Server Tanilli
Geçen hafta, hepimizi sarsan bir şey oldu: Attilâ İlhan öldü. Yaşlı-genç kuşaklar, yaşamlarından büyük bir eksilişin farkında idiler. Attilâ İlhan, onların kültürlerinde, mutlaka yer alıyordu, en azından bir şiir, bir kitap, bir fikir… İnsanlarımızı, bu denli etkileyen sanatçı ve düşünce adamının örneği az olmuştur.
Anılarımızla şimdi sarmaş dolaş bir haldeyiz…
*
Attilâ İlhan, ilk ve büyük fethini şiirle yapmıştı. 1946’da, CHP’nin Şiir Yarışması’nda ikincilik kazanınca, yeni edebiyatın ünlü kalemleri arasına birdenbire girmiş; şiir ve eleştiri yazılarıyla dönemin aranan bir edebiyat adamı olmuştu. Toplumsaldan bireysele uzanan -genişliğine- bir gerçeklik içinde, alabildiğine çeşitli temaları, içine yer yer iyimser bir romantizmi de katarak, zengin bir imge dünyasının imbiğinden geçirirken kendine özgü bir ses, biçim ve estetiğin yaratıcısı oldu o. Bu bakımdan çağdaş Türk şiirine yeni boyutlar getirmiştir.

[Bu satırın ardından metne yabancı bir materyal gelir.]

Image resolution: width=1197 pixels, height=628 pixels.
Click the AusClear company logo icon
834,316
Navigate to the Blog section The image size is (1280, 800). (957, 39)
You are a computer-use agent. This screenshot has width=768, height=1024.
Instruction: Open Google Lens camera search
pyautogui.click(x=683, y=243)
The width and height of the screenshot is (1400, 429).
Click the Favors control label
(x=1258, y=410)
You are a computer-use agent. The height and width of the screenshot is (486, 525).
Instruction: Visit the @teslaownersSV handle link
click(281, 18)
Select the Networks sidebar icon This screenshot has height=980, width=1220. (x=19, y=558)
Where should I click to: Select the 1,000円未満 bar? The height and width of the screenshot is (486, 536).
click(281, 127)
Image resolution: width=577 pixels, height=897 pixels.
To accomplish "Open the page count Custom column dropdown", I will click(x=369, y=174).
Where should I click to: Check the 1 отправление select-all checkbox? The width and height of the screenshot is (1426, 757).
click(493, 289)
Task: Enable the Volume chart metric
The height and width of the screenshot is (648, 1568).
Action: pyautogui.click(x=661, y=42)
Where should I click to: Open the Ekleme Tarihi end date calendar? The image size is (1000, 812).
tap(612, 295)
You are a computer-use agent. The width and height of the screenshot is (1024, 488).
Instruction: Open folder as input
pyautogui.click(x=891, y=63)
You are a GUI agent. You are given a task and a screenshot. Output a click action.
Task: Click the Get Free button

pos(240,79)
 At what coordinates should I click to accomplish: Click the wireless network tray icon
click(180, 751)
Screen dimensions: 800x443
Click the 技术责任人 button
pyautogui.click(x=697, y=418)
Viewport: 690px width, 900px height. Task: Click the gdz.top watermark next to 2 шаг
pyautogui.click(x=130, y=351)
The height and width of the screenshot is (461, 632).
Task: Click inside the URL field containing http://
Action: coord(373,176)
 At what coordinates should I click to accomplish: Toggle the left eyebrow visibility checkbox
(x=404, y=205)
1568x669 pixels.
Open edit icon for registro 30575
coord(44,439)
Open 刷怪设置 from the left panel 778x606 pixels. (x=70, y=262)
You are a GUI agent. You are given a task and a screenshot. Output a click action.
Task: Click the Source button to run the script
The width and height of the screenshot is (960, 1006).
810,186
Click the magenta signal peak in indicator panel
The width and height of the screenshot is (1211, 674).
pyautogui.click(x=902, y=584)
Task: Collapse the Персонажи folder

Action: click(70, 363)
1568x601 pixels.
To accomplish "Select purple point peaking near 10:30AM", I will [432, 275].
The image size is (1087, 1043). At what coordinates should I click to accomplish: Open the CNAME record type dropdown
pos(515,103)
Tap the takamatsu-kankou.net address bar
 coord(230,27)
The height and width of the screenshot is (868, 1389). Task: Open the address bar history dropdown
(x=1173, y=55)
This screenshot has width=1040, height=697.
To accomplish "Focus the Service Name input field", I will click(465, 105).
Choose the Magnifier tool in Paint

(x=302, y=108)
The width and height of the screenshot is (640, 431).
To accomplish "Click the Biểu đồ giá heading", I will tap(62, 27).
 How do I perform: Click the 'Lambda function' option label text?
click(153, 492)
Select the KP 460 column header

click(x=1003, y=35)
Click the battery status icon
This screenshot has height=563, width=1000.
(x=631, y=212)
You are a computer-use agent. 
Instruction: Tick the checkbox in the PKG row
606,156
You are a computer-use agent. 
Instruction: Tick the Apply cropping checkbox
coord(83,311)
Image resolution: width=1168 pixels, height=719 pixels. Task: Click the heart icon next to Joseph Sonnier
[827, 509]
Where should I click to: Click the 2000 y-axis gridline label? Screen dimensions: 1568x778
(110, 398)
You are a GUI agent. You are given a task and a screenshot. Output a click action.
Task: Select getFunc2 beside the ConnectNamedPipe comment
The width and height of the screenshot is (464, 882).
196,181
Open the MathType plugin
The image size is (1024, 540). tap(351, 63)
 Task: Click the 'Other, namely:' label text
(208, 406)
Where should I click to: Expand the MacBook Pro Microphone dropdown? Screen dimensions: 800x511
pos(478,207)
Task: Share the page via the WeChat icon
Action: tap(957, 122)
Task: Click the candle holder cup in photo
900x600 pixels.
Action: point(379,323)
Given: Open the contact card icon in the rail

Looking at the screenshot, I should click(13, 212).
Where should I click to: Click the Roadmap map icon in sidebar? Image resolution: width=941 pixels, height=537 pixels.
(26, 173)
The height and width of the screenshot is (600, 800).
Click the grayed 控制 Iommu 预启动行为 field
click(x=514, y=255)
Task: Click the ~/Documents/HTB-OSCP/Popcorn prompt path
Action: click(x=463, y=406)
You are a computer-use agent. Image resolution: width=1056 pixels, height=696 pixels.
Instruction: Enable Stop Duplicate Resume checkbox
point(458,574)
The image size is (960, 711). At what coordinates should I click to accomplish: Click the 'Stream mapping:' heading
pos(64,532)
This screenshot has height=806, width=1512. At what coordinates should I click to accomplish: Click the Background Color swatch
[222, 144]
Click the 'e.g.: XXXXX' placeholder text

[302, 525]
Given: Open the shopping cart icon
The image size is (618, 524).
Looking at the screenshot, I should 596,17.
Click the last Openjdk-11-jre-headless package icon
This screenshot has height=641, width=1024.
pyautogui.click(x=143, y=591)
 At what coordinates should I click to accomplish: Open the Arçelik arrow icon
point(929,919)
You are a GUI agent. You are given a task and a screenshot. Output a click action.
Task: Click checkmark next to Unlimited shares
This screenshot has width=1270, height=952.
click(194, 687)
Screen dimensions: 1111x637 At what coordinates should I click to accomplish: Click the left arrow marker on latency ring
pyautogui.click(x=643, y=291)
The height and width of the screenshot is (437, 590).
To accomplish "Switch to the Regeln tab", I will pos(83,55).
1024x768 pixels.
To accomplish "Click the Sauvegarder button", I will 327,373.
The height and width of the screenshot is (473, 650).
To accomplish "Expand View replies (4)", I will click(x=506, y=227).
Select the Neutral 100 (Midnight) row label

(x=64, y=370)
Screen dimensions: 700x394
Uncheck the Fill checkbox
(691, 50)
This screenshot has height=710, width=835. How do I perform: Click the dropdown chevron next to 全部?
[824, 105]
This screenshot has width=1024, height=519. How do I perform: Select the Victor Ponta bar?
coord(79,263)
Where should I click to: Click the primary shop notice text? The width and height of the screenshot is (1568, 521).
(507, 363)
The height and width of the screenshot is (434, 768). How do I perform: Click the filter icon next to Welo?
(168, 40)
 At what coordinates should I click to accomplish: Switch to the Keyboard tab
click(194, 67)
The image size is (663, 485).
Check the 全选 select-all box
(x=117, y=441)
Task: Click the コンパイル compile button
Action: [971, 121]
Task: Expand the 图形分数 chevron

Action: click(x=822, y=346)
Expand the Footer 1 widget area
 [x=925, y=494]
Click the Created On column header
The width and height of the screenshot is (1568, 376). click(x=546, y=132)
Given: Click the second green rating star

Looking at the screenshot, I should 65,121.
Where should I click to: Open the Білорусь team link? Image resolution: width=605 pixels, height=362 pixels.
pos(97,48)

Bu gelişmede, Nâzım Hikmet ‘in etkisini göz ardı edebilir miyiz?
Bu birikimden Sisler Bulvarı (1954), Yağmur Kaçağı (1955), Ben Sana Mecburum (1960), Yasak Sevişmek (1968), Elde Var Hüzün (1982), yalnızca genç şairleri değil, bütün bir genç kuşağı da etkilemiştir.
Şimdi, belleğinize eğilmez olur musunuz?
Ve, kendi anılarımdan biri: 70’li yılların ortalarında, Attilâ İlhan’ın Ki adlı şiiri yayımlanmıştı. Tüm şiir antolojilerinin ıska etmelerine karşın, abartarak da olsa söylemiş olayım: Bütün Attilâ İlhan o şiirdedir. Yalnız ona özgü diyebileceğimiz zengin imge dünyası, ışıklı ses yapısı, bireyseli, toplumsalı ve dahası politiğiyle…
Benim, 30 Eylül 1976’da, İstanbul DGM’de yaptığım savunmam, işte o şiirden şu dizelerle sona eriyordu:
O sözler ki, kalbimizin üstünde
Dolu bir tabanca gibi
Ölüp ölesiye taşırız.
O sözler ki
Bir kez çıkmıştır ağzımızdan,
Uğrunda asılırız.
*
Attilâ İlhan yalnız şair değil, romancı, gazeteci, denemeci, eleştirici ve senaryo yazarı idi.
Sanatçımız, böylesine zengin bir uğraşın insanı!
Attilâ İlhan, romanlarında, özellikle “Aynanın İçindekiler” , olayları ve insanlarıyla, yakın tarihimizin gelişim çizgisini, çağdaşlaşma sürecimize özgü sorunları; siyasal ve ideolojik mücadelenin arkasındaki insansal durumu sergiledi. Attilâ İlhan’ın romanlarını okumadan, çağdaş toplumumuzu tanıyamayız.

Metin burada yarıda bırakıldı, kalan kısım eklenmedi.